Как пришел с утра в училище, переоделся в темный купальник и трико, так весь день и ходишь. С девяти утра до девяти вечера, все предметы вперемешку, так что на лекции не переодевались – в купальниках сидели, в гимнастической униформе. Друг к другу все уже привыкли. Когда жара наступала, сидели на лекциях полуголые.
Ну и душ – кабинки открытые, как в казарме. Стесняйся не стесняйся, а пот смыть после занятий хочется. Тем более, что в общежитии на Пушечной никакого душа нет, только туалет в конце коридора.
А на репетиции вымотаешься так, что в душе не только по сторонам не смотришь – тебе плевать, кто смотрит на тебя. Смоешь пену, сослепу нащупаешь застиранное вафельное полотенце, разотрешься посильнее и даже застонешь – такая крепатура!
Гимнастика вытягивала все силы, кожа на ладонях трескалась, мозоли кровоточили. Главная мечта после занятий: доползти до общаги и – в койку. Вот жонглерам хорошо: отойдут в уголок и кидают, как заведенные. А чего не кидать: стой себе, клешнями шевели. Хотя и у них, бывало, трескались ладони от колец.

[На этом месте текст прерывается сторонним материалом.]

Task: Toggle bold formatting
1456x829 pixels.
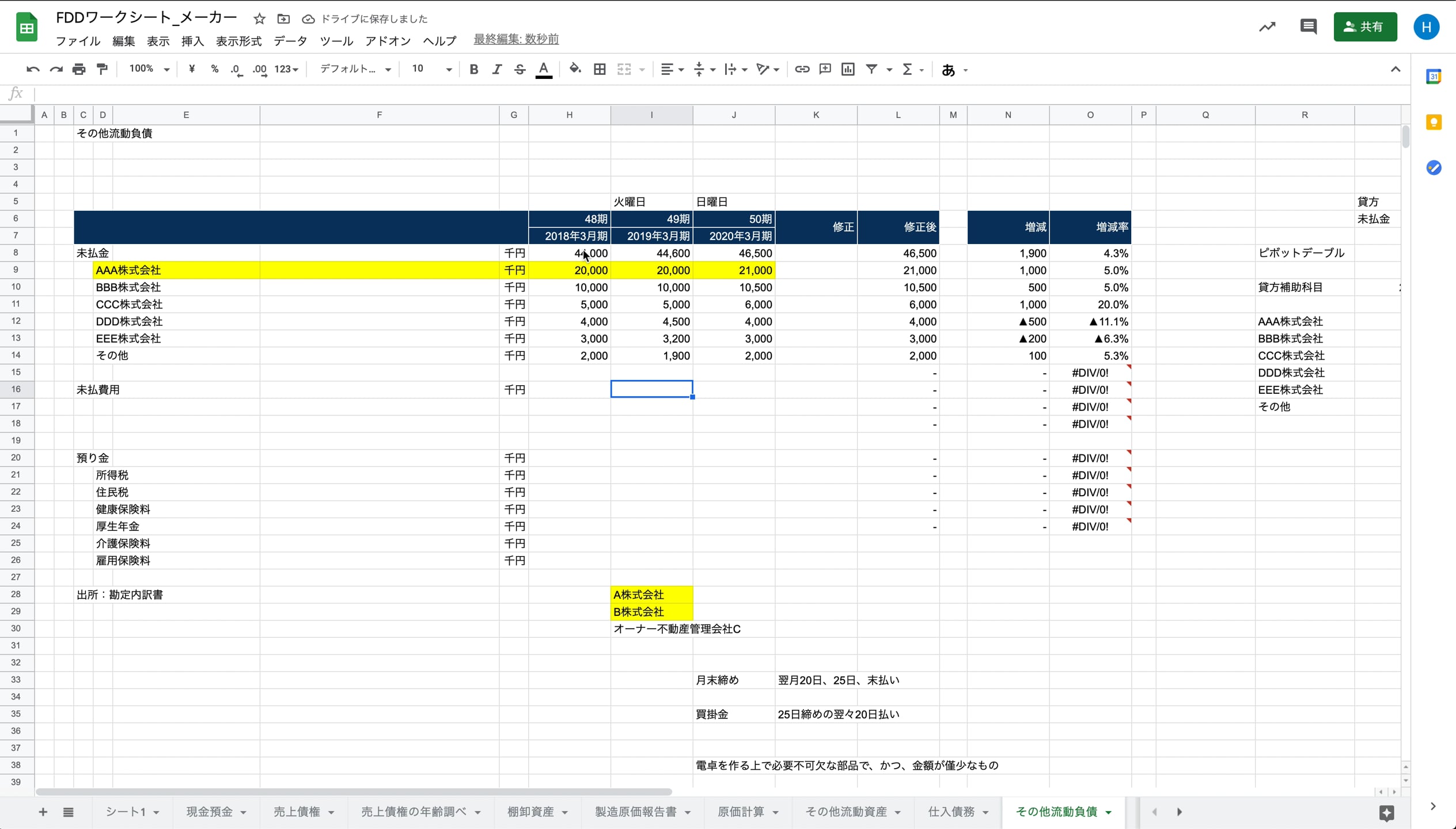Action: click(x=473, y=69)
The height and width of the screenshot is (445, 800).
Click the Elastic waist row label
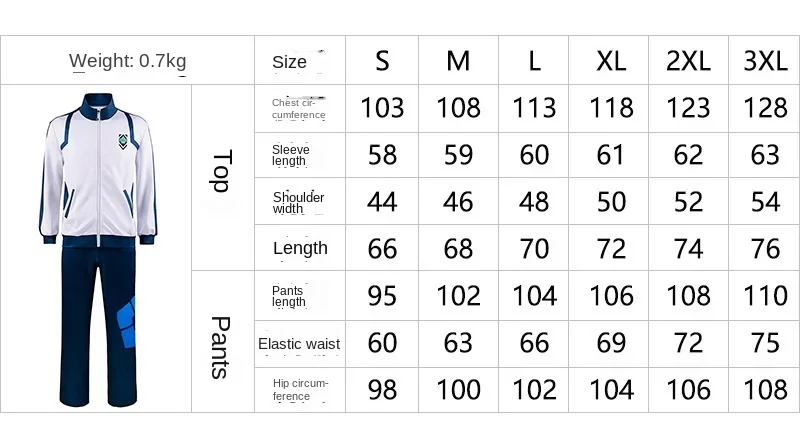299,344
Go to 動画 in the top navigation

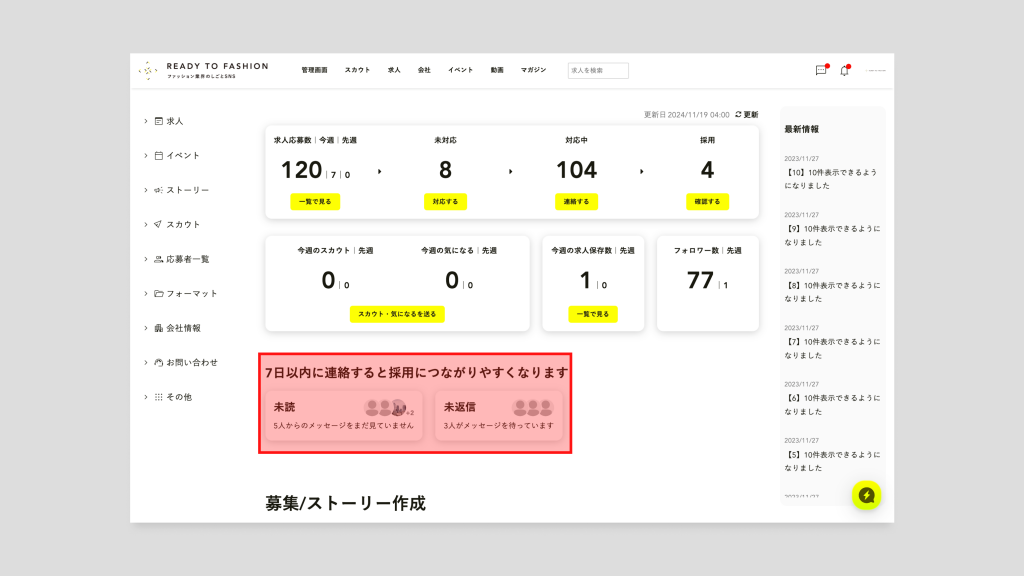click(x=497, y=70)
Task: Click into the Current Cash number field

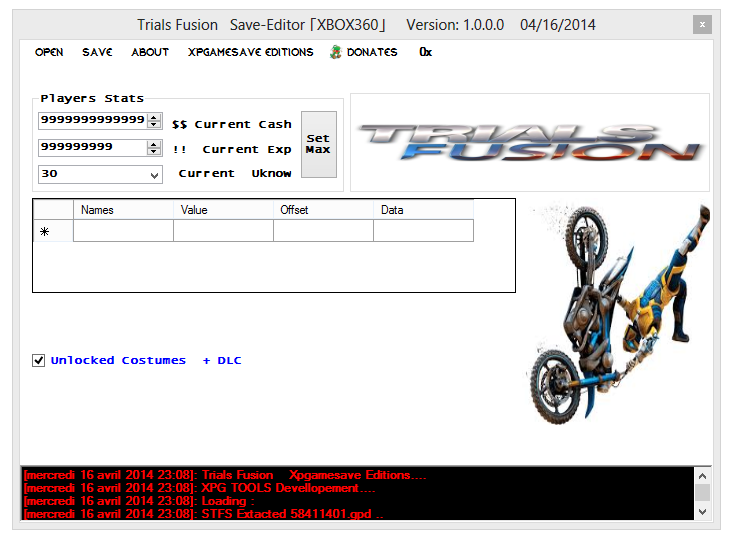Action: (92, 121)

Именно Лазурин за три года блестяще отработал с ней всю технику, ту, что потом ни разу ее не подвела: кач на ногах, на руках, повороты, «флажок», обрывы в носки и в пятки – все это въелось в мышцы, в сухожилия, ощущалось уже пластикой собственных движений. Стало походкой, разворотом плеч, иногда и мыслями.
– Трюк, – говорил он, – любой трюк, если делать его по правилам, безопасен. Вот обрыв в носки: развела ноги, взяла на себя носки «утюжком»… Так… Теперь – отбросила тело назад!.. Молодец, молодец!.. Главное, вывернуть голеностопы врозь, наружу, тогда ноги прочно застрянут в углах трапеции, и ты виси себе… Поняла? Поначалу страшно головой-то в бездну, потом привыкнешь… А потом – понравится!
Потом ей и вправду нравилось, особенно не на статичной трапеции, а в каче.
Раскачаешь длинную пятиметровую трапецию как можно выше, так что в крайних точках амплитуды достигаешь почти горизонтали. И в момент, когда трапеция взлетает назад до предела, ты отпускаешь руки и продолжаешь движение спиной – вылетаешь из нее по той же траектории, цепляешь за углы ногами. И уже повиснув, распахиваешь руки, будто хочешь обнять весь мир. Трапеция уносит тебя в длинный кач, ты слышишь «а-а-а-х!» – и аплодисменты. И летишь… летишь, чуть не истаивая в невесомости…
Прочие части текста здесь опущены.